Calenda spiana la strada alla vittoria del centrodestra

- di: Diego Minuti
 
Quante citazioni ci sono venute in mente dopo che Carlo Calenda ha denunciato l'accordo che lui aveva stretto con Enrico Letta in vista delle elezioni di settembre?
Ne facciamo un piccolo florilegio.

Cinematografica: Ogni limite ha una pazienza (Totò)
Storica: Carthago Calenda est (Marco Porcio Catone, o giù di lì)
Drammaturgica: Essere o non essere? Questo è il dilemma (Shakespeare)
Filosofica: Due rette parallele all'infinito di incontrano (Euclide)
Escapologica: Il mio cervello è la chiave che mi rende libero (Henry Houdini)
Musicale: Sto per varcare la porta e sto fluttuando nello spazio in modo strano. E le stelle sembrano molto diverse oggi (Space Oddity, David Bowie).
Evoluzionistica: Nella lunga storia del genere umano (e anche del genere animale) hanno prevalso coloro che hanno imparato a collaborare ed a improvvisare con più efficacia. (Charles Darwin).
Giurisprudenziale: Pacta sunt servanda (Ulpiano).
Forse è meglio fermarsi qui (anche se ci starebbe bene anche una frase di Lao Tzu, fondatore del taoismo: (''Quello che il bruco chiama fine del mondo, il resto del mondo lo chiama farfalla'') , perché, al di là della deriva semicomica/semitragica che ha preso, la politica anche in Italia dovrebbe essere una cosa seria, non fosse altro perché riguarda tutti e non solo chi ne ha fatto una professione o, come qualcuno ama dire, una missione.

La decisione di Calenda di abbandonare l'accordo col PD apre la via per il centrodestra

La scelta di Calenda è stata traumatizzante per gli ex alleati, anche se chi conosce l'uomo ben più di quel che lui si mostra lo aveva sospettato, attribuendogli una innata sofferenza a condizioni che ritiene di compressione della sua personalità, di costrizione del suo ritenersi un leader (lo pensava anche quando non lo era), di limitazione delle sue legittime ambizioni o aspirazioni.

E' il continuo ripetersi, in politica, della seduzione che il concetto di ''uomo solo al comando'' esercita su chi si avvicina alle stanze del potere o riesce ad entrarvi, assaporandone il retrogusto perverso.
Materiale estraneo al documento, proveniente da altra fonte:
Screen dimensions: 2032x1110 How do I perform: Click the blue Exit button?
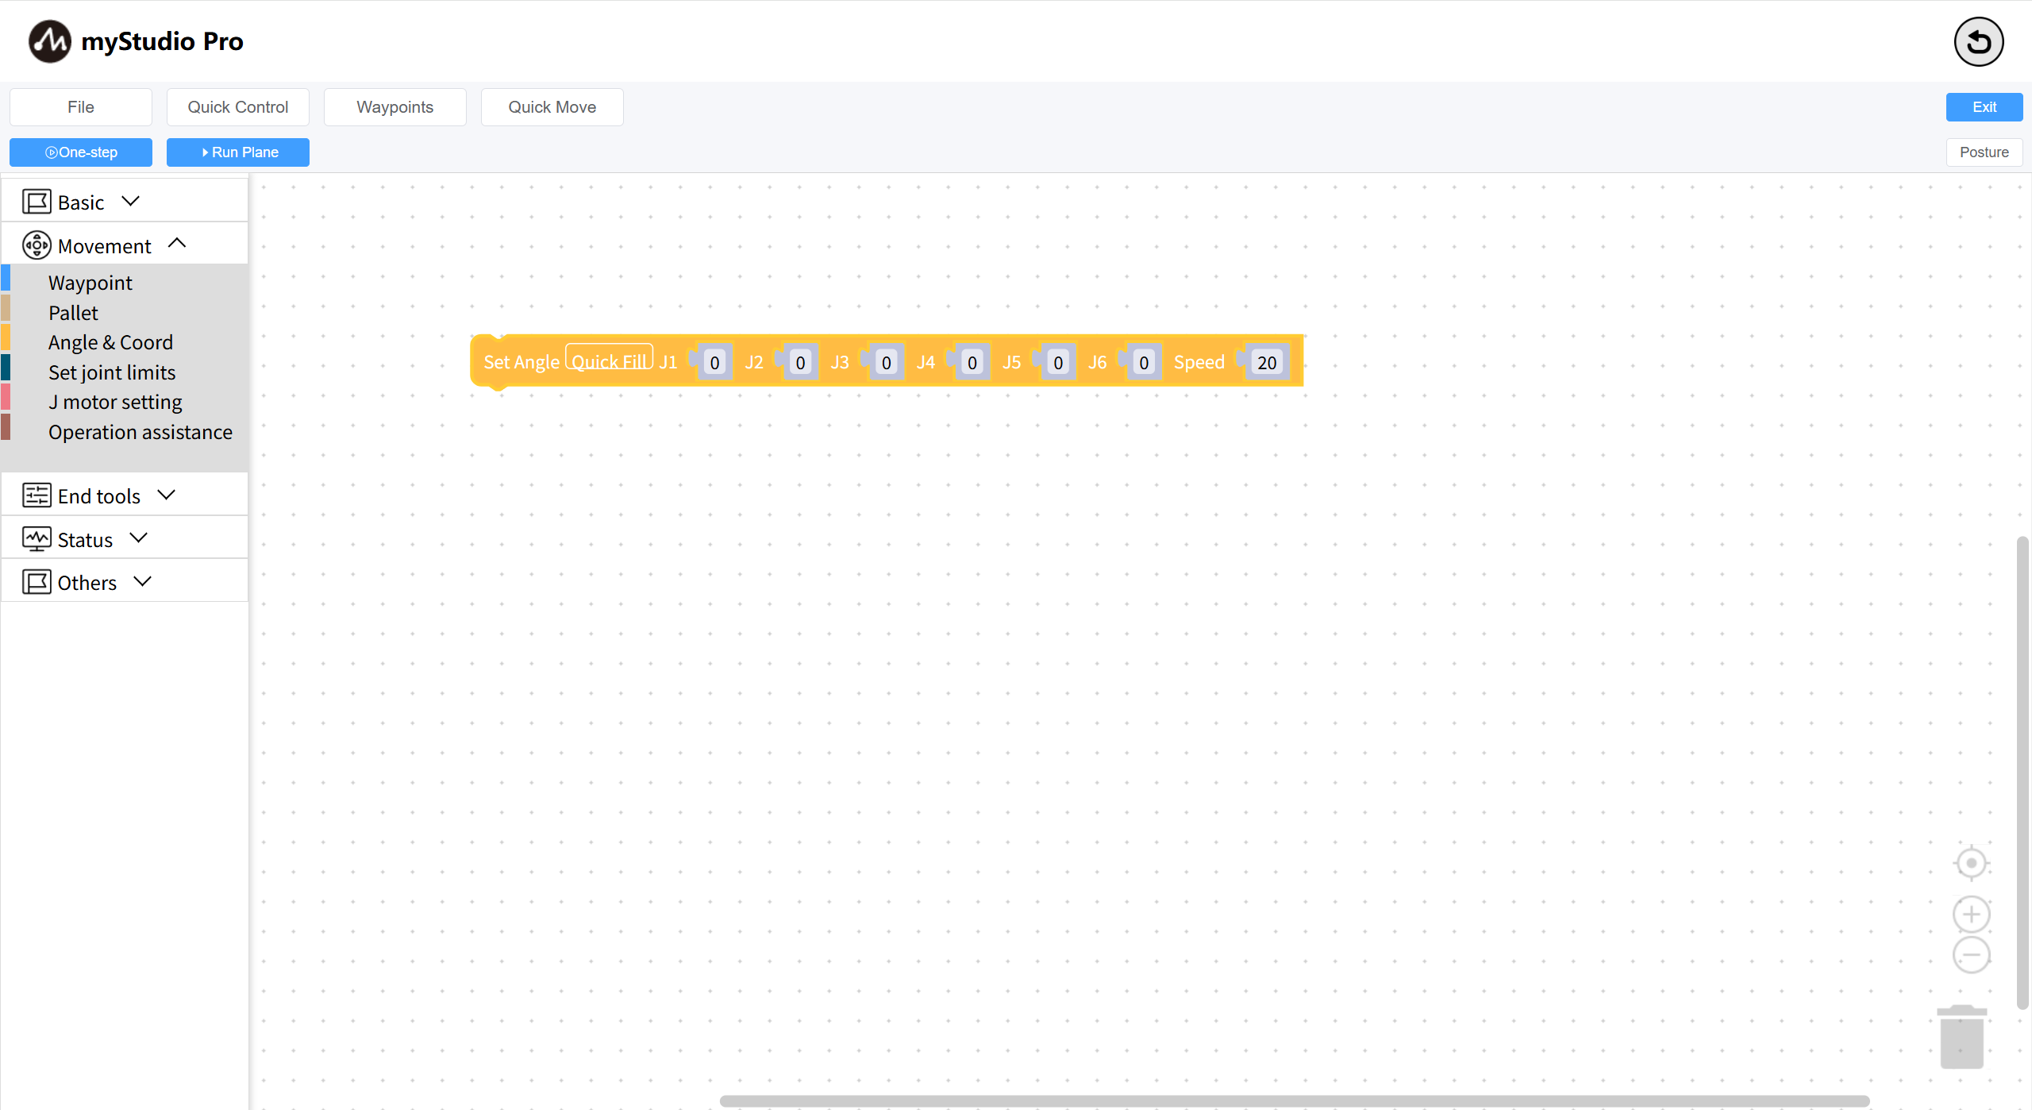click(x=1984, y=107)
Con la sua decisione di rompere un patto che aveva liberamente sottoscritto e che ha ritenuto violato dal suo allargamento a forze politiche o singoli esponenti che ritiene non meritevoli del suo rispetto, Calenda non ha solo rimescolato le carte, ma, nel redistribuirle, ha dato gli assi, la briscola, il re di denari al centrodestra, l'atout al centrodestra che potrebbe perdere le elezioni solo incorrendo in un inimmaginabile errore o in un inciampo di natura esterna oggi non decifrabile.

Ma, con tutta la sorpresa che questa vicenda può ingenerare, resta difficile prendersela con il leader di Azione, il cui carattere fumantino era noto a tutti ben prima dell'avvio dei contatti con Letta per arrivare all'intesa. Quindi, siglando con lui un accordo, si doveva dare per scontato di non doversene distaccare nemmeno di una virgola, per evitare che Calenda reagisse per come poi ha fatto.

Ora la domanda che Letta e i vertici del Pd devono porsi e in fretta è se ci abbiano guadagnato nel cambio, se cioè imbarcare Sinistra Italiana e Verdi (ma anche Luigi Di Maio) valesse entrare in rotta di collisione Calenda che il suo gruzzoletto di voti sicuri ce l'ha, a differenza di altri che forse peccano di troppo ottimismo o di sopravvalutazione del loro seguito elettorale, confondendo forse i ''like'' con voti reali.
Lo scenario che ora si prospetta a sinistra è incerto, quasi desolante perché, con l'attuale sistema elettorale, andare da soli contro una coalizione oggettivamente forte è un suicidio annunciato. Se tutto resterà come oggi (le parole dure di Letta su Calenda non fanno presagire riavvicinamenti) il prezzo che la sinistra pagherà nei collegi uninominali sarà elevatissimo, quasi un massacro che metterà a rischio anche qualcuno dei maggiorenti del Pd che, non trovando posti nel proporzionale, dovranno metterci la faccia, a meno che non decidano di non candidarsi proprio, per evitare figuracce.